**Records supplied**
- Opening Delimiter -
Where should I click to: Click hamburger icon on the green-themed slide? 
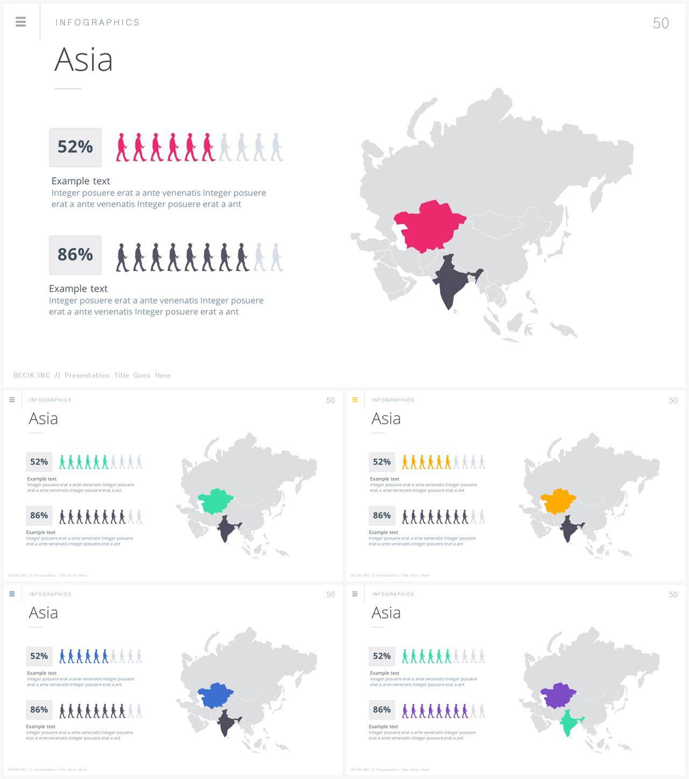point(12,400)
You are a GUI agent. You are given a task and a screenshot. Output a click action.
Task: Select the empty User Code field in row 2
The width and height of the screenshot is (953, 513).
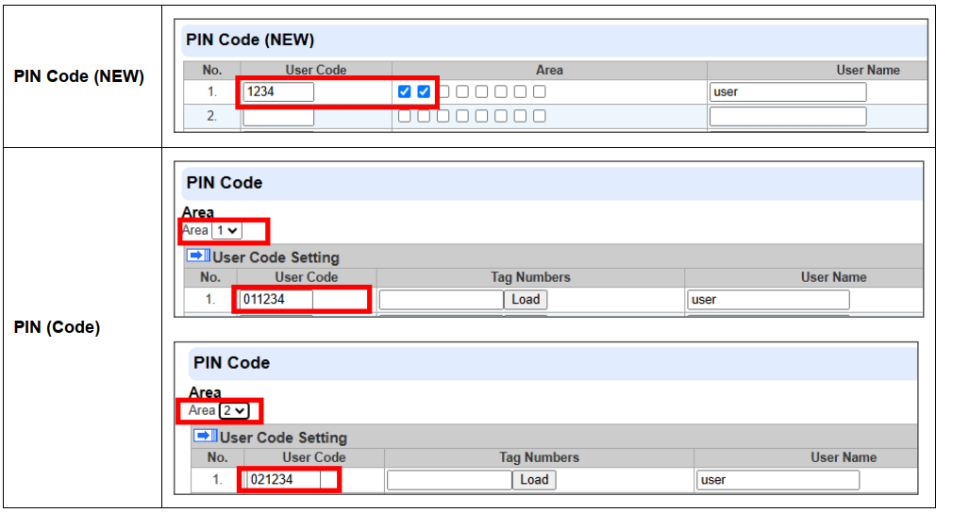[278, 116]
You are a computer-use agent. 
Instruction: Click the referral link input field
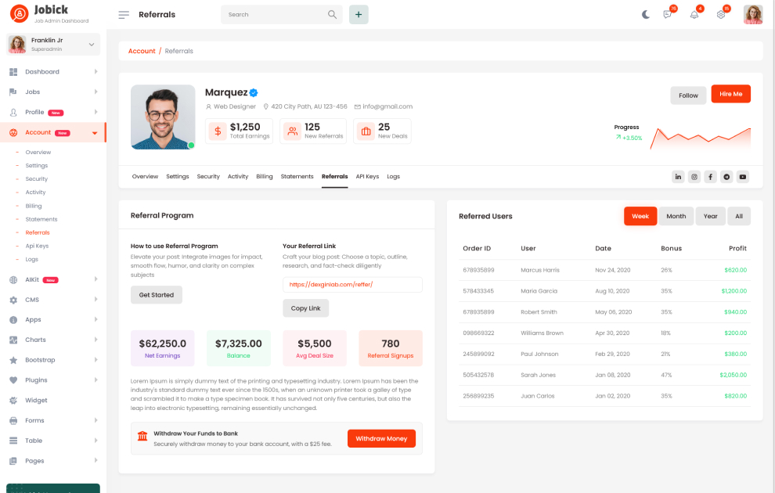point(352,285)
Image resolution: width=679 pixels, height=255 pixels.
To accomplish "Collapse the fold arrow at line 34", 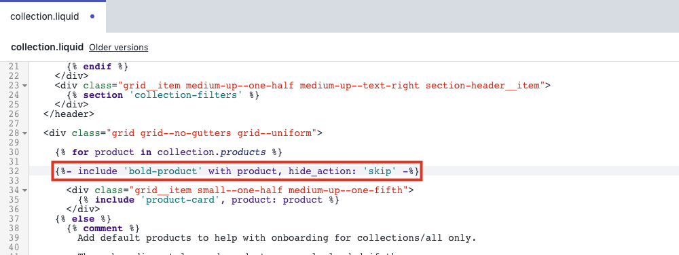I will click(24, 190).
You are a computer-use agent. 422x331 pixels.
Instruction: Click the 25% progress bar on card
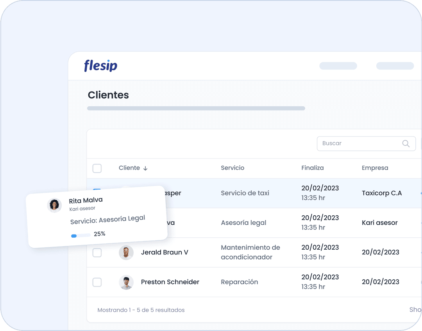80,235
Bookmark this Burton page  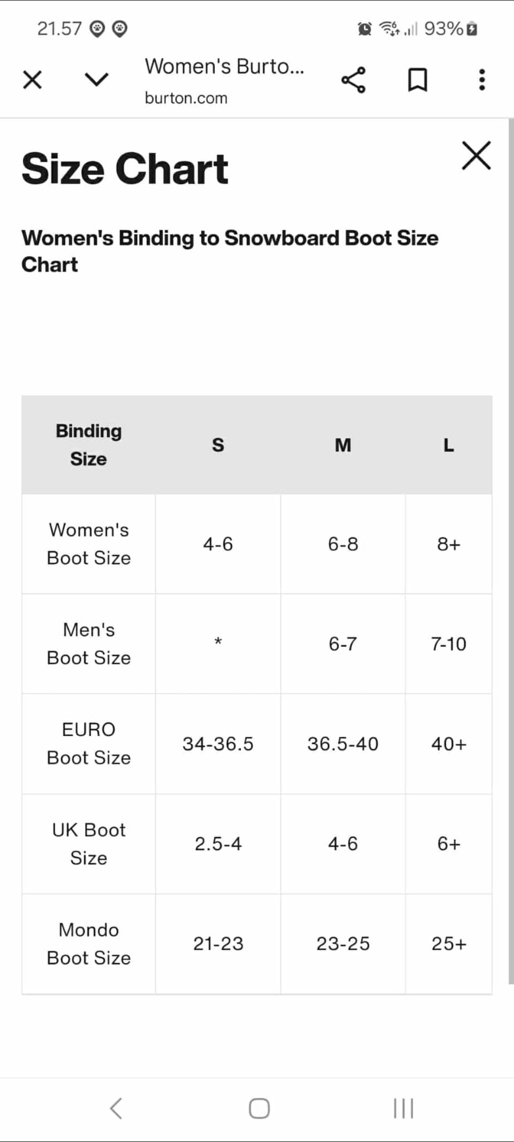[x=418, y=80]
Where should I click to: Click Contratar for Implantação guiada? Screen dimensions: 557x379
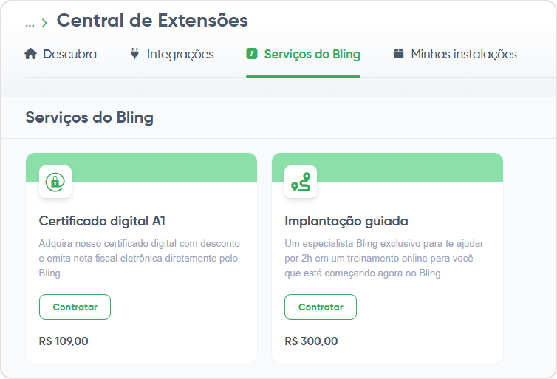tap(321, 307)
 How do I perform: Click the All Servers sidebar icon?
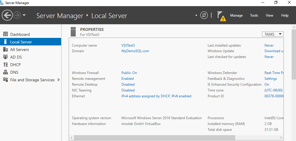5,50
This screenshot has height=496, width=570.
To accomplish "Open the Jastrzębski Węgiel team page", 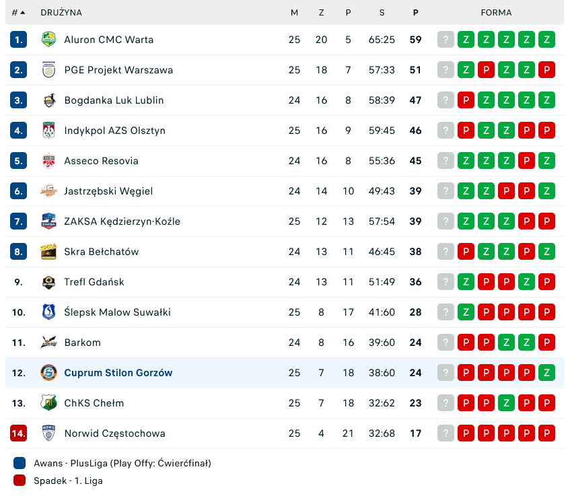I will [x=108, y=191].
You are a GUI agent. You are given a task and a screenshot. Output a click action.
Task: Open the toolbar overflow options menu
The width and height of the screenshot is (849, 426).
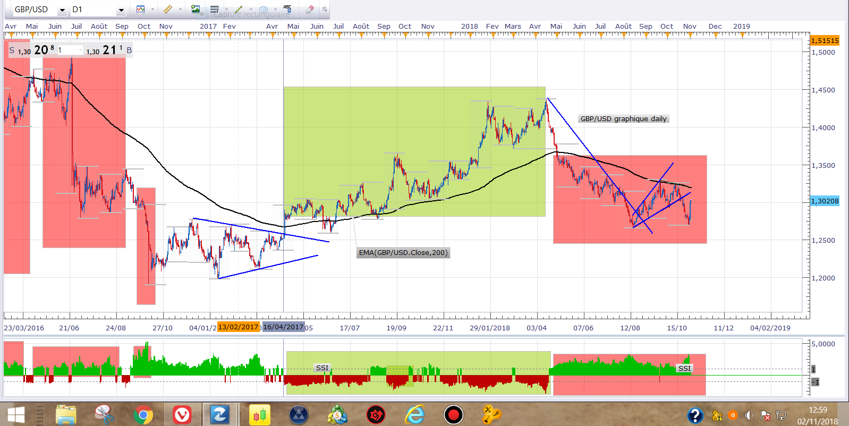coord(324,9)
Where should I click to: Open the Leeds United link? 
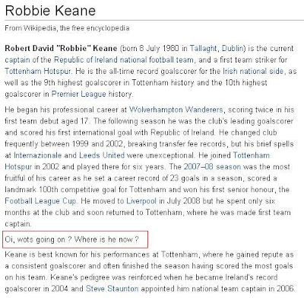click(102, 155)
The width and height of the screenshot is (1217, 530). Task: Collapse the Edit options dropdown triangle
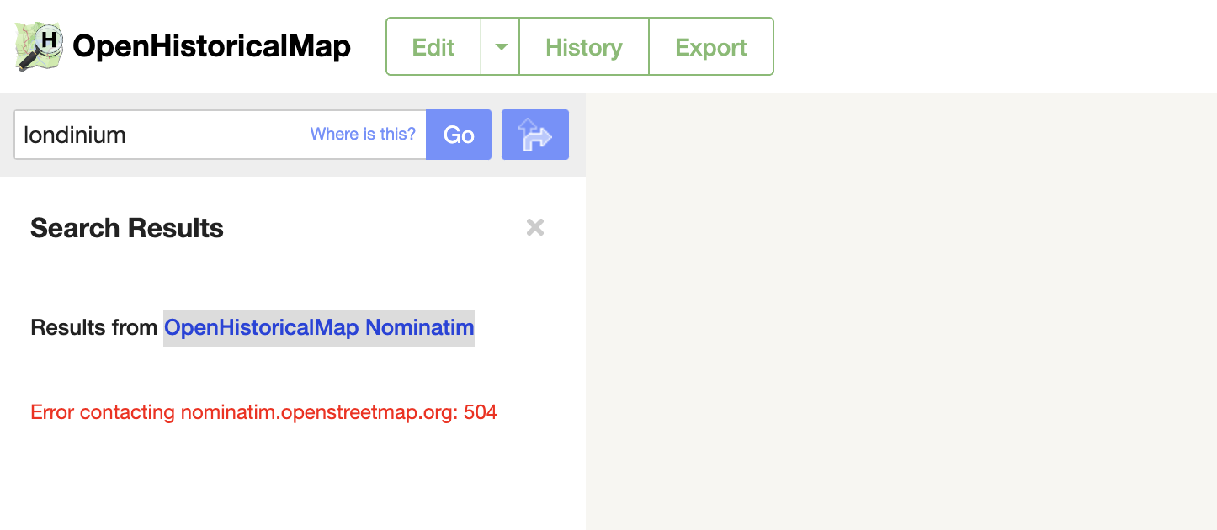501,46
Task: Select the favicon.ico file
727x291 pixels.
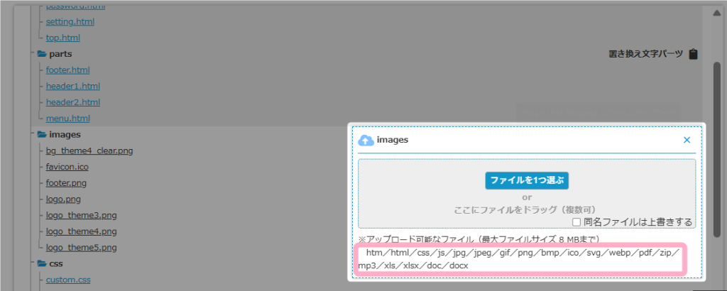Action: click(x=67, y=167)
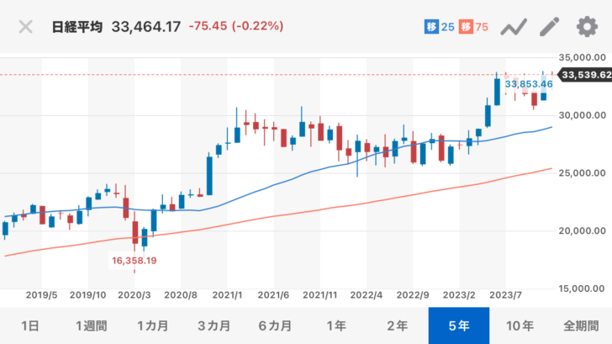Image resolution: width=612 pixels, height=344 pixels.
Task: Switch to the 1週間 range tab
Action: [x=90, y=325]
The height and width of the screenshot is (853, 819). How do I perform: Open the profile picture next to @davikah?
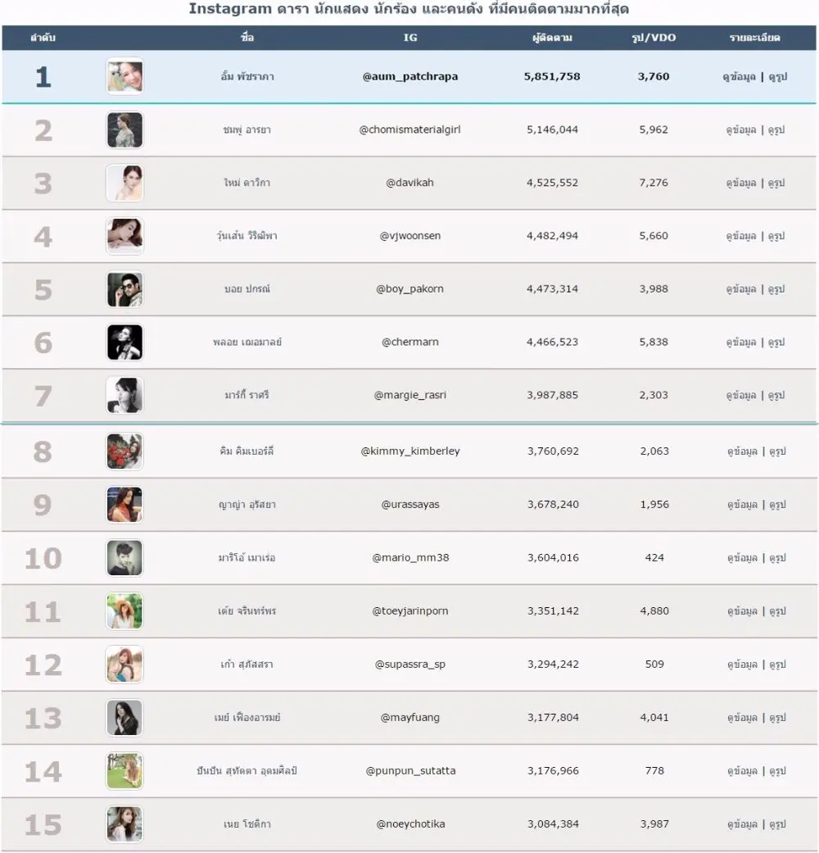pyautogui.click(x=124, y=183)
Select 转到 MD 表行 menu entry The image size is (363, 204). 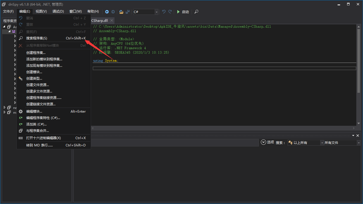pyautogui.click(x=39, y=145)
- Closing Delimiter -
**Exercise**
Scan the data above for the word "agent". Copy every line in which it is found.

**Written reply**
You are a GUI agent. You are given a task and a screenshot. Output a click action.
You are a computer-use agent. 
You are a computer-use agent. 422x331 pixels.
You are a GUI agent. You are given a task and a screenshot. Output a click action.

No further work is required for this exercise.